_Problem details_
Report how many lines in the records below hold "step", with no other output.

(Collected data entries)
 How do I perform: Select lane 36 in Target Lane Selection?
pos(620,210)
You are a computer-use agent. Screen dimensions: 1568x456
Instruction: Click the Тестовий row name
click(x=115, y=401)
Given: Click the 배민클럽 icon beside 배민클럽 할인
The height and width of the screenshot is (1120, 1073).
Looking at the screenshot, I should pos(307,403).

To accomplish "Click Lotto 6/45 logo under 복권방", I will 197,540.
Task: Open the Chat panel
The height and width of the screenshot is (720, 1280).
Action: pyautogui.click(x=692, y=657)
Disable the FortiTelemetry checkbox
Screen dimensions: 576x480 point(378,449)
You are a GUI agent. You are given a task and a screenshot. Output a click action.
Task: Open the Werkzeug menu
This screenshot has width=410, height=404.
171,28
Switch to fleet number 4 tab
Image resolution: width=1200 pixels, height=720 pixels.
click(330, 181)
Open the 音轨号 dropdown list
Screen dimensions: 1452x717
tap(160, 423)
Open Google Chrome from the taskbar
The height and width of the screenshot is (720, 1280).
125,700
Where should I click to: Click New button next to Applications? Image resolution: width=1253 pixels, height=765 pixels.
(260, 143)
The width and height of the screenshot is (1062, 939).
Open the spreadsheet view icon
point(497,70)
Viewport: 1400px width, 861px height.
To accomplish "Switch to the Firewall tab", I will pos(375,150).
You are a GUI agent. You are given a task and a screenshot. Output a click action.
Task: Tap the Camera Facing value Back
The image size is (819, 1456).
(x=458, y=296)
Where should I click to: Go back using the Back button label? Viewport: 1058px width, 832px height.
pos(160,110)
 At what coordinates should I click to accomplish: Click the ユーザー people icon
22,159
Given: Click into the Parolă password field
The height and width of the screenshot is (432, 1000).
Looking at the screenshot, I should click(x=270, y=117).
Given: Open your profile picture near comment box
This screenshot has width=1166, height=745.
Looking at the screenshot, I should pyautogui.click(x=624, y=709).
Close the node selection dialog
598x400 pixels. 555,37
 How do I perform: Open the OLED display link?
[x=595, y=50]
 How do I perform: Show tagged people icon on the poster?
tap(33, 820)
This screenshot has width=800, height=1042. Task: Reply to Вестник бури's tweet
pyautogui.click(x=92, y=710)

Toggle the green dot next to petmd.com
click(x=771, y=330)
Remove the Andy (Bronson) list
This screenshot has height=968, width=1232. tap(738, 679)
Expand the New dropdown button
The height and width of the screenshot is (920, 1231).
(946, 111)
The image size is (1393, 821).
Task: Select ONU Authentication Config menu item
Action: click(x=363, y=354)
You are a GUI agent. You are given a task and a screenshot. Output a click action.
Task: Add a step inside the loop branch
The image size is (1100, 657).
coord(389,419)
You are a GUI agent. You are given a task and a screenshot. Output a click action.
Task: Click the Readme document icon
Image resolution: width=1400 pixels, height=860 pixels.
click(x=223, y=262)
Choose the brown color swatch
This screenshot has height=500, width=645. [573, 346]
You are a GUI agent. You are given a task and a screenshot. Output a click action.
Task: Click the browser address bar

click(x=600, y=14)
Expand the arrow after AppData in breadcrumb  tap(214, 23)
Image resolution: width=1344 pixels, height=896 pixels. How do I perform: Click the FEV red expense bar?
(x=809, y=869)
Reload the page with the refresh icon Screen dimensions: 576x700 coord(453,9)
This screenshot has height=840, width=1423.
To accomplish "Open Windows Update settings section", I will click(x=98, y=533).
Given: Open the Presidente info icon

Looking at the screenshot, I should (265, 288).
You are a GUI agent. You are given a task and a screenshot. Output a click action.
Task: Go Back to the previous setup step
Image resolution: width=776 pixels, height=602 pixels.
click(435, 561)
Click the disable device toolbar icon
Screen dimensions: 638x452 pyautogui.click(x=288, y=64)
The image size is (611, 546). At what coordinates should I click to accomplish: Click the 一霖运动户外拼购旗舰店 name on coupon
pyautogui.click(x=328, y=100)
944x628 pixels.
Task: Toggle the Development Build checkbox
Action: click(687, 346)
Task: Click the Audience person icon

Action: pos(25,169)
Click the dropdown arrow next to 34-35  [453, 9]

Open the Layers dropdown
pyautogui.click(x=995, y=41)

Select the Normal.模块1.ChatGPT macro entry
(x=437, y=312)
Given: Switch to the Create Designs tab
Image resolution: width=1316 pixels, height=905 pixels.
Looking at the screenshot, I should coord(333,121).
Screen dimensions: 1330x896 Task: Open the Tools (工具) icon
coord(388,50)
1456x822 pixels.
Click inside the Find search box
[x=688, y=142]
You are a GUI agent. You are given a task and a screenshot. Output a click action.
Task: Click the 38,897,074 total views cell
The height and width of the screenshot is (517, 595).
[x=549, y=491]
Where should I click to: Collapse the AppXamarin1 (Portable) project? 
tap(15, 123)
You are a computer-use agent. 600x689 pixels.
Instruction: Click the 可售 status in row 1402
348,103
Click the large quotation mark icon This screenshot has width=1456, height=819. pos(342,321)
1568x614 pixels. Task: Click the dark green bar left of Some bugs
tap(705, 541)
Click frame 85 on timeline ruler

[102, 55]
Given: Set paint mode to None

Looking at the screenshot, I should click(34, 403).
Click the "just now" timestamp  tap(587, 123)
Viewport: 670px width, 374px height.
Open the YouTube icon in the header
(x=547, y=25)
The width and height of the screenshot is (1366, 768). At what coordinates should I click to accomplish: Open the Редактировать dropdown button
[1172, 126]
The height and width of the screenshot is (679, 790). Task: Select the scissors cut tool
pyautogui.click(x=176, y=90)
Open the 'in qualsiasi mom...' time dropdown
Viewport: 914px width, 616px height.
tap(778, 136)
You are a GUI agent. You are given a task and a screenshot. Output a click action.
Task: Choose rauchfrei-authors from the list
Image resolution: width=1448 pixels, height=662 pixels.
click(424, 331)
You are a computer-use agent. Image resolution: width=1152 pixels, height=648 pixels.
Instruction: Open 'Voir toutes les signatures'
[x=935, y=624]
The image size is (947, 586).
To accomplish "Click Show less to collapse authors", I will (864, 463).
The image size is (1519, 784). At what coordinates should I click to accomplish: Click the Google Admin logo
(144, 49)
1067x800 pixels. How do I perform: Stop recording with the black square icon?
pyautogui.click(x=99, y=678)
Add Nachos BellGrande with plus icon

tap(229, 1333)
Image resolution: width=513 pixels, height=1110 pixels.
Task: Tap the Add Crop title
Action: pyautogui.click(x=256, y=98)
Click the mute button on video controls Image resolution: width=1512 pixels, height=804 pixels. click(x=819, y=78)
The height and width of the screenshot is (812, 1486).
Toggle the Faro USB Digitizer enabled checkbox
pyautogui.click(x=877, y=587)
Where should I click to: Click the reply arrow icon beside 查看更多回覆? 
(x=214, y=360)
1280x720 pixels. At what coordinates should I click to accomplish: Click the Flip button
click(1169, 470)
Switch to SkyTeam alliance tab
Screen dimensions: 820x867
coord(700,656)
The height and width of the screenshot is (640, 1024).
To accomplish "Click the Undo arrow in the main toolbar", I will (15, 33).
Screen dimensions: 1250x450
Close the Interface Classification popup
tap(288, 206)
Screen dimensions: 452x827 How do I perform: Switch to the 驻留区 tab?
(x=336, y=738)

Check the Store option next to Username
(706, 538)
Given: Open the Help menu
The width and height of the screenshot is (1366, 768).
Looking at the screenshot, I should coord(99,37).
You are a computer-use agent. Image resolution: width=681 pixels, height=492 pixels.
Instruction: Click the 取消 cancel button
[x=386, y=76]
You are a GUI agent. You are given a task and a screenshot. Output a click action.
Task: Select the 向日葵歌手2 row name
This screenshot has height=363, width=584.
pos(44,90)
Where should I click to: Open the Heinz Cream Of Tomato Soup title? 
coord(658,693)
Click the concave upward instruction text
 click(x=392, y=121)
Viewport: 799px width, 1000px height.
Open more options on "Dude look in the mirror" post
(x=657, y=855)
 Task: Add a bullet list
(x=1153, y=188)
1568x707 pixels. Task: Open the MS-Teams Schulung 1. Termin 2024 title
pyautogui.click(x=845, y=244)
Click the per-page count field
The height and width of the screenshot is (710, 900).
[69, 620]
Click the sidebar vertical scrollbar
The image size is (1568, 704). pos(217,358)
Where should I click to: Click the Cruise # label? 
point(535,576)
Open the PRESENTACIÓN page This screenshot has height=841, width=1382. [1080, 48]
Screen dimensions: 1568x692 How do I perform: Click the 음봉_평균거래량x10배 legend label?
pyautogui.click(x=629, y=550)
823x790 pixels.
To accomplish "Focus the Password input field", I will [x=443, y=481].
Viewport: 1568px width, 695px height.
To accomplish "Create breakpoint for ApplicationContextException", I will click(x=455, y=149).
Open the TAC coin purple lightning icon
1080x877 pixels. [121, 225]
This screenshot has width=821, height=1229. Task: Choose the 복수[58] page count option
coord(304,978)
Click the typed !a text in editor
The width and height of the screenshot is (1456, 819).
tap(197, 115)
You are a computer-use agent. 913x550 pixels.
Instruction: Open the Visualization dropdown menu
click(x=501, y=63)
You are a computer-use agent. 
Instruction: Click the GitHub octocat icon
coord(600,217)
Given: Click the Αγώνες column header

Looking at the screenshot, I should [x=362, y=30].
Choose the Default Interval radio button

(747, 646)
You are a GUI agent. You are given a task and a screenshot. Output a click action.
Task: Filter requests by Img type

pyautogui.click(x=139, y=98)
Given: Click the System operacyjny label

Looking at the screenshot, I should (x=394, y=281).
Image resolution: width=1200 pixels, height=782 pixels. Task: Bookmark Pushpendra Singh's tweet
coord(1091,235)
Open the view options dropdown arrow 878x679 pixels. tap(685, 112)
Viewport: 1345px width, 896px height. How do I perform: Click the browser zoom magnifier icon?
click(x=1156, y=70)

_Output below_
2